November 4th – 16th, 2024 Musée du Louvre, Paris
Non-stop from 7:30pm to 11:30pm

An Immersive Journey to the Medieval Louvre

©2024 Musée du Louvre : Florence Brochoire

With Petites joueuses, the dancer and choreographer François Chaignaud takes us on an immersive and continuous journey through the Louvre Médiéval : mutant and resonating creatures take over its fortifications, and form a disturbing carnival of forms, songs and unreasonable, mischievous or untamed figures.
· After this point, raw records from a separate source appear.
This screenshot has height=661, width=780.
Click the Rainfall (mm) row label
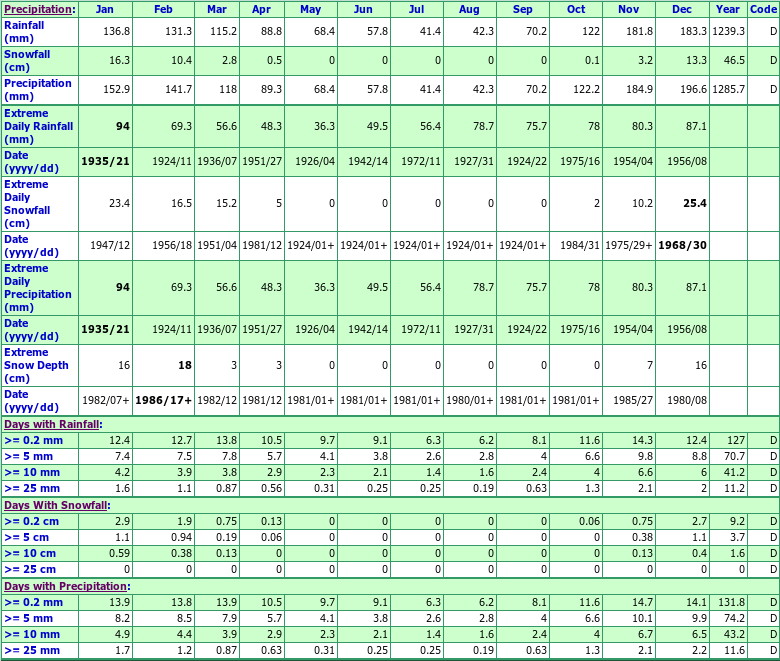coord(24,31)
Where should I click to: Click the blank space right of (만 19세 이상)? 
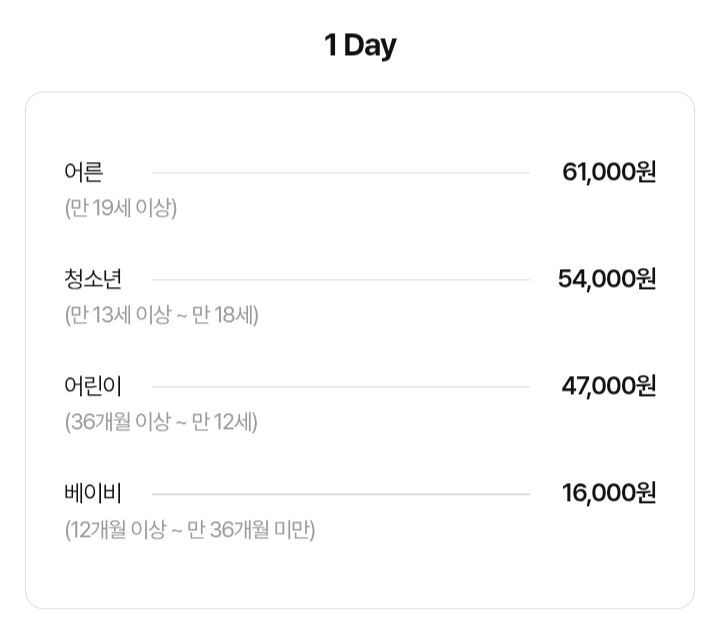pyautogui.click(x=400, y=209)
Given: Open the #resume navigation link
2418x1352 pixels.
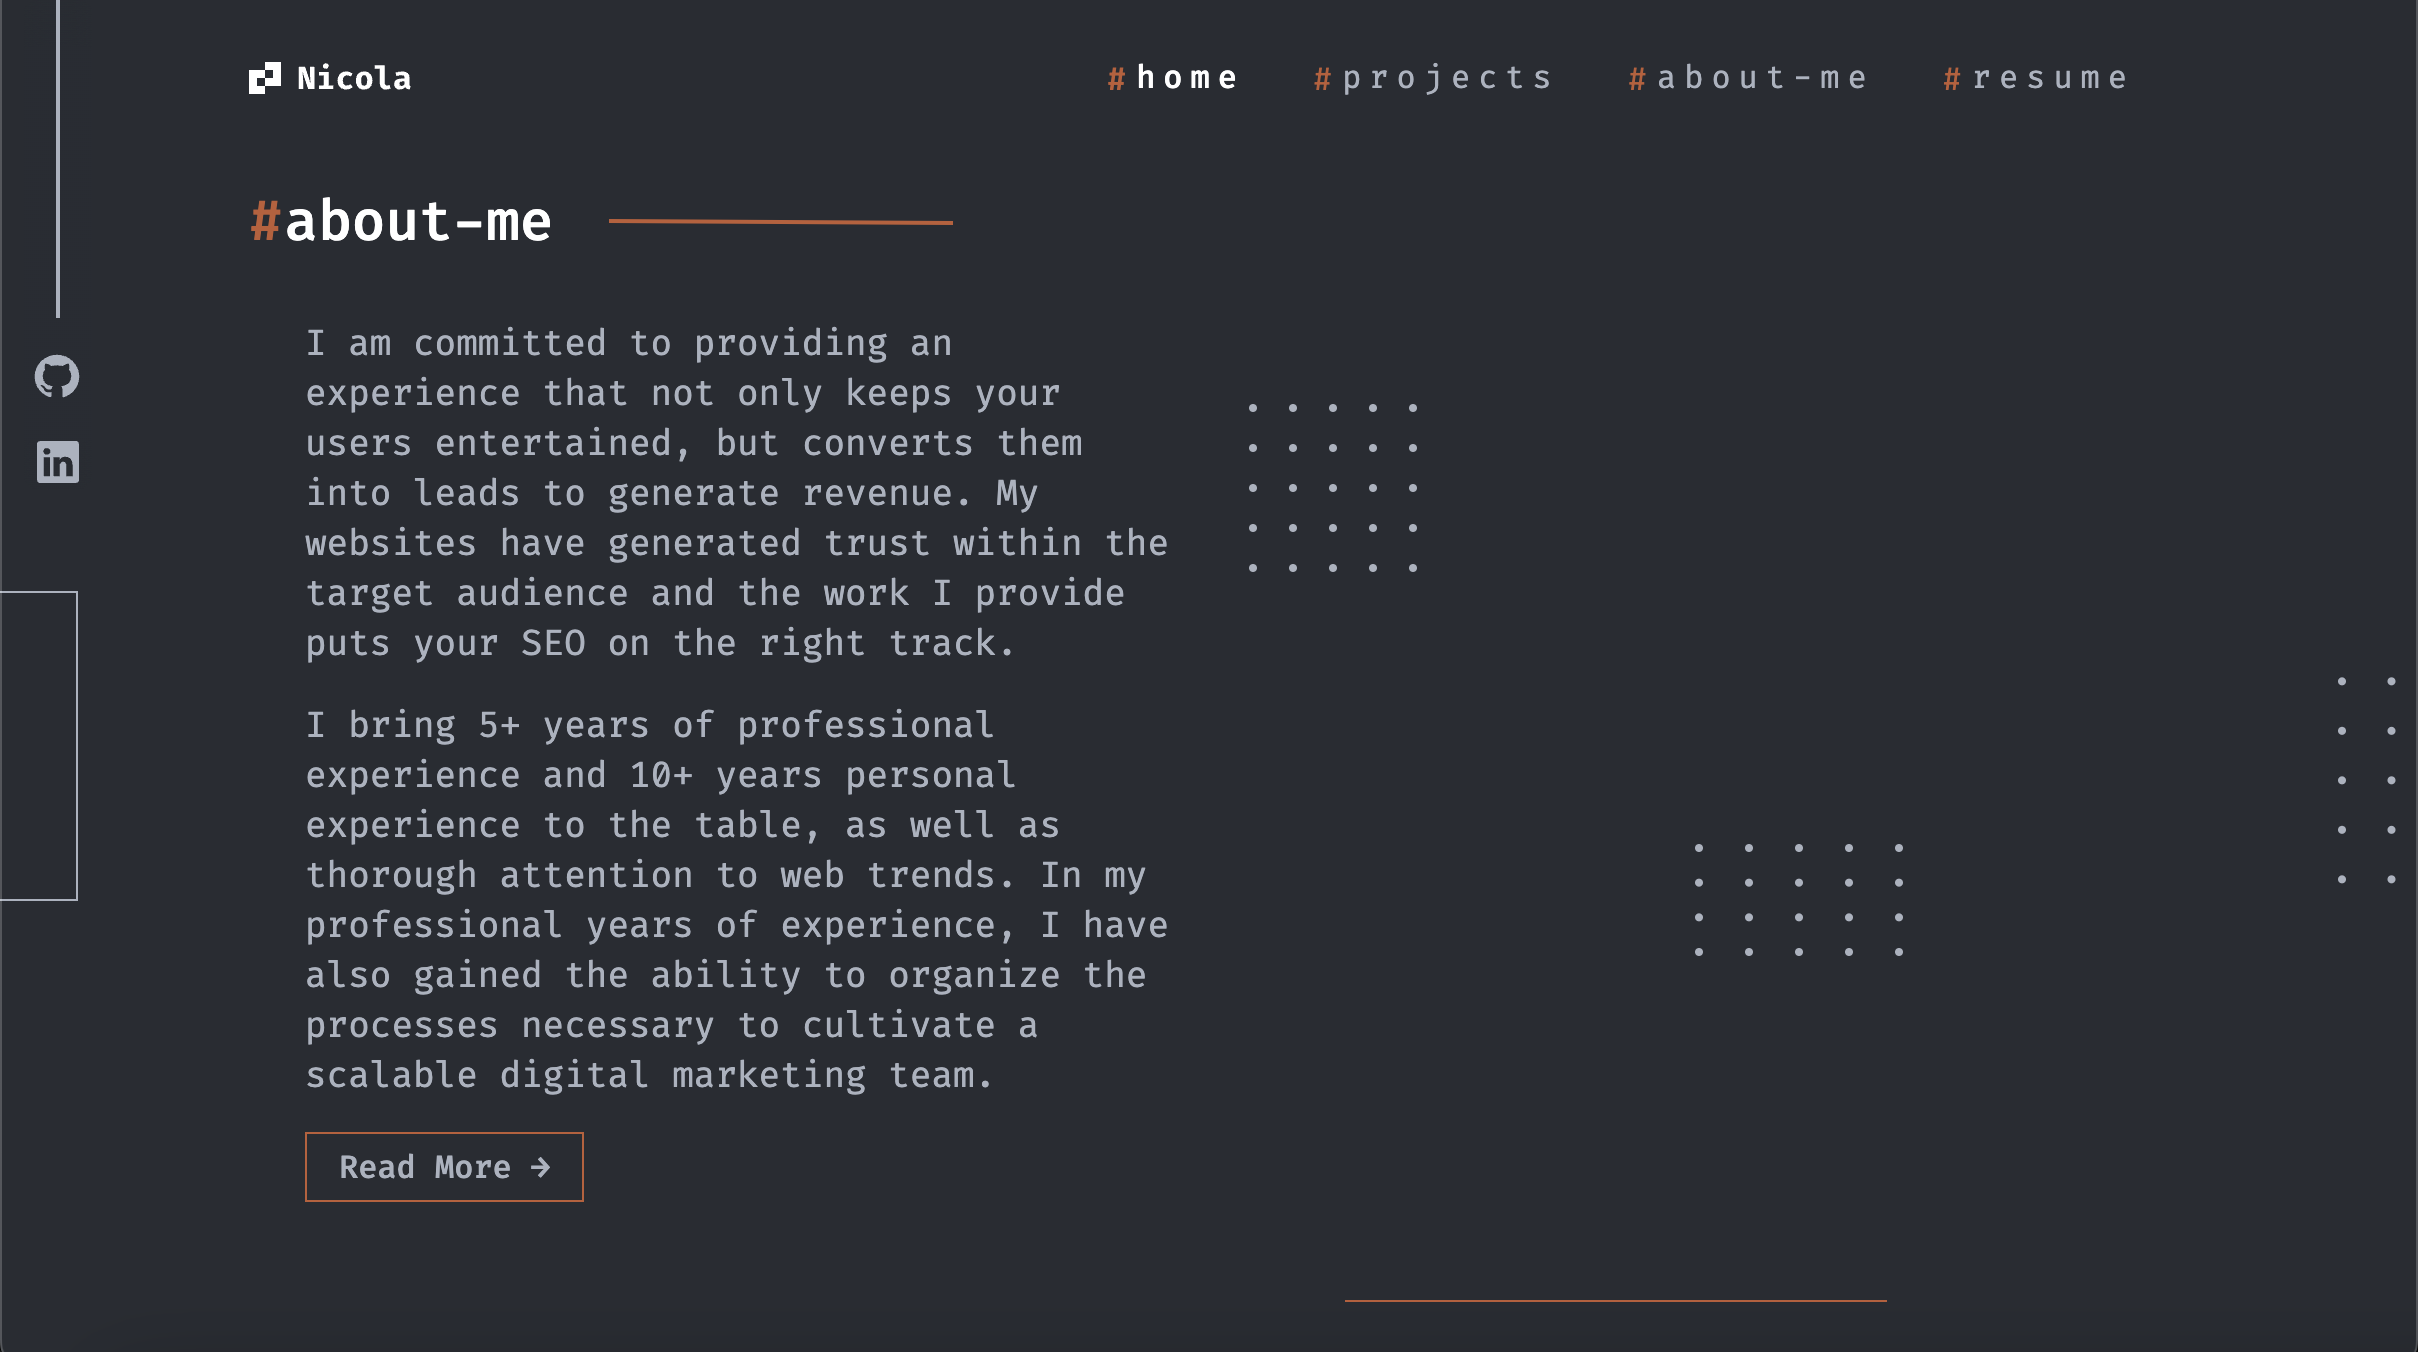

Little player : this pejorative term, synonym of cowardice and a lack of ambition, has been appropriated by choreographer François Chaignaud in order to subvert its meanings, like a manifesto : to assert, through singularity, insolence and the lightness of bodies, a different way of occupying space, while blurring the semantic field of greatness attached to the consecrated place of Art. Little players performing continuously in the ‘Grand Louvre’, inventing their own rules, thwarting codes, introducing trouble, play, equivocation – deflating the authoritative effects of this huge exhibition machine. Taking the Louvre by the back, this community of performers reveals the archaeological layers of the medieval Louvre; one by one, each visitor discovers its foundations, its moats, its hidden strata, gaining access to a living organism, exhaling, rustling, populated by serious or comical figures. Like a prologue to the exhibition Figure du Fou, which explores the subversive value of the insane in medieval society, Petites joueuses acts as a counterpoint, a singing nave – a hullabaloo of voices, sounds and attitudes, affirming the centrality of the margin.